The company also has a “Sutton Bespoke” division dedicated to modifying cars. On one side, this includes vehicles such as the Mustang CS850R—a “British answer to the Shelby GT500”, with track-focused suspension, carbon-fiber aero, and an 850 hp supercharged V-8. On the other, there’s the VIP Class taxi, which has . . . none of those things.
What the taxi does offer is genuine coachbuilt luxury. For around $150,000, it comes close to presenting a Rolls-Royce experience for half the price. Indeed, its push-button mechanism for closing the doors is the same as used in the Rolls-Royce Ghost, while leather trim is sourced from Bentley, and the fold-out tray tables come from Mercedes-Maybach.
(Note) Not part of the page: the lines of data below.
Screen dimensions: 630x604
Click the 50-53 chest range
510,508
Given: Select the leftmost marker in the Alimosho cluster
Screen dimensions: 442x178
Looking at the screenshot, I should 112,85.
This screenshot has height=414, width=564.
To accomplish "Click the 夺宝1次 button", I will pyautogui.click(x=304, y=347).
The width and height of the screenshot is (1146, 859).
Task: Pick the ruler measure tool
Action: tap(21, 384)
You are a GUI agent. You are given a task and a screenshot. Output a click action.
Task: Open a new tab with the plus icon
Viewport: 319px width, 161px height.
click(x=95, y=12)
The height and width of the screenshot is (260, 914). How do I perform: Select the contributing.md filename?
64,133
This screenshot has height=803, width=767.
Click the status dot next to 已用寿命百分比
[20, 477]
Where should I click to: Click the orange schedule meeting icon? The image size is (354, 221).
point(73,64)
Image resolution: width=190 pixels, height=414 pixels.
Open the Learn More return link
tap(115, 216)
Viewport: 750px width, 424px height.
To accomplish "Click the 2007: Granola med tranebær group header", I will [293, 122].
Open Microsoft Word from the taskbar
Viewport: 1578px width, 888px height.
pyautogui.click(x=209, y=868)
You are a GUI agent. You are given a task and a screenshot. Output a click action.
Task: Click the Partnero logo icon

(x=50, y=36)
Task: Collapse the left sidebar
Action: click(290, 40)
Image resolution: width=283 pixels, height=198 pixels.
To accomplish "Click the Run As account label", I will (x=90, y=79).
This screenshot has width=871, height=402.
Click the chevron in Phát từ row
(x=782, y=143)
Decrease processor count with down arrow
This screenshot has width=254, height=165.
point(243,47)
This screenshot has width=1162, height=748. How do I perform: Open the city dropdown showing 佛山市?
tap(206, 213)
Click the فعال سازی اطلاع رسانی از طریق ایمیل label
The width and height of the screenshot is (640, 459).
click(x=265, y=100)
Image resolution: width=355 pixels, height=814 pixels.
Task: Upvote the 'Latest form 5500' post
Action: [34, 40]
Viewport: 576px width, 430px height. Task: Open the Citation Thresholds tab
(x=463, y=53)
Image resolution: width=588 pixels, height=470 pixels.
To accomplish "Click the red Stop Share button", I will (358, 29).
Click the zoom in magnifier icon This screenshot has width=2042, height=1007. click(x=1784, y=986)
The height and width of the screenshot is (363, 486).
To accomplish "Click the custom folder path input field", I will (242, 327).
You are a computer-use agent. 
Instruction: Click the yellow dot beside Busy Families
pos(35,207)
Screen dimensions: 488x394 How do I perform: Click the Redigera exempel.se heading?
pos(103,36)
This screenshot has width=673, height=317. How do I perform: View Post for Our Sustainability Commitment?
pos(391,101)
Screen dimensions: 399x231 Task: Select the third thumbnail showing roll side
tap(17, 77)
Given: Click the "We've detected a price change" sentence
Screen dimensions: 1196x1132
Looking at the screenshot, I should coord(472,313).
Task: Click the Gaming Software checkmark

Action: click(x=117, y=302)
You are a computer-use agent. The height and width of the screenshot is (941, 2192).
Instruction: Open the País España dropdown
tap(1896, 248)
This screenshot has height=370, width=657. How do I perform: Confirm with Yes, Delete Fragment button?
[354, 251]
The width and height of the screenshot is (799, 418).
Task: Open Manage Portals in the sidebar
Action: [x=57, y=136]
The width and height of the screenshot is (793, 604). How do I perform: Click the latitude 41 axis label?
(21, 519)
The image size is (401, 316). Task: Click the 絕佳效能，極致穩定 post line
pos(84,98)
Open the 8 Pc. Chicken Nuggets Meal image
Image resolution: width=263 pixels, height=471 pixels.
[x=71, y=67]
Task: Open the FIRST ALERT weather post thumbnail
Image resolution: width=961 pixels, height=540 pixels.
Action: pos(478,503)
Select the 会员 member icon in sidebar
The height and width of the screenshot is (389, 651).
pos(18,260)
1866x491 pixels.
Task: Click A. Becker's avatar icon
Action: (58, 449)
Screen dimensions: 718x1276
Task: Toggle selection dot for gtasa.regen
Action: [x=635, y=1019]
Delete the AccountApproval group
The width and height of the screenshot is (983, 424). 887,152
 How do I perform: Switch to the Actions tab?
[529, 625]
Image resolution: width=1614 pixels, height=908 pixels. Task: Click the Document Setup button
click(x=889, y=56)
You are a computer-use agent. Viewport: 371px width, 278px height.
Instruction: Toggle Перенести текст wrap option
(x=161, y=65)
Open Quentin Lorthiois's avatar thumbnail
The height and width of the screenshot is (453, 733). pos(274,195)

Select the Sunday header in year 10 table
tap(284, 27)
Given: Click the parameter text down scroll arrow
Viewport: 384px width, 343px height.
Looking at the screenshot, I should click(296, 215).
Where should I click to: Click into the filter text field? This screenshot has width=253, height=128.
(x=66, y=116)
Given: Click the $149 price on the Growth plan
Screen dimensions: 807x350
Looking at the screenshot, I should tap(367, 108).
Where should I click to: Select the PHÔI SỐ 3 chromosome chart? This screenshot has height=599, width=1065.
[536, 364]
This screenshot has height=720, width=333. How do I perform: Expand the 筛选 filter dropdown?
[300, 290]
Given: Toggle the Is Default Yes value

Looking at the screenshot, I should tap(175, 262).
Options include a drinks fridge, a 20-inch Apple TV screen, and a built-in PS4 gaming console.
The rear compartment is offered in various configurations, with anywhere from two to five seats. My cab had a pair of airline-style recliners separated by a deep center console for ultimate comfort. No, this really isn’t your typical taxi. Luke says VIP Class customers invariably have a chauffeur, but I can’t resist jumping into the driver’s seat first. Built by the Geely-owned London Electric Vehicle Company (LEVC), the taxi features a dashboard and controls—including its large, portrait-style touchscreen—that will feel familiar to anyone who has driven a modern Volvo. There’s a Perspex screen behind your head, but you can talk to your passengers via the intercom.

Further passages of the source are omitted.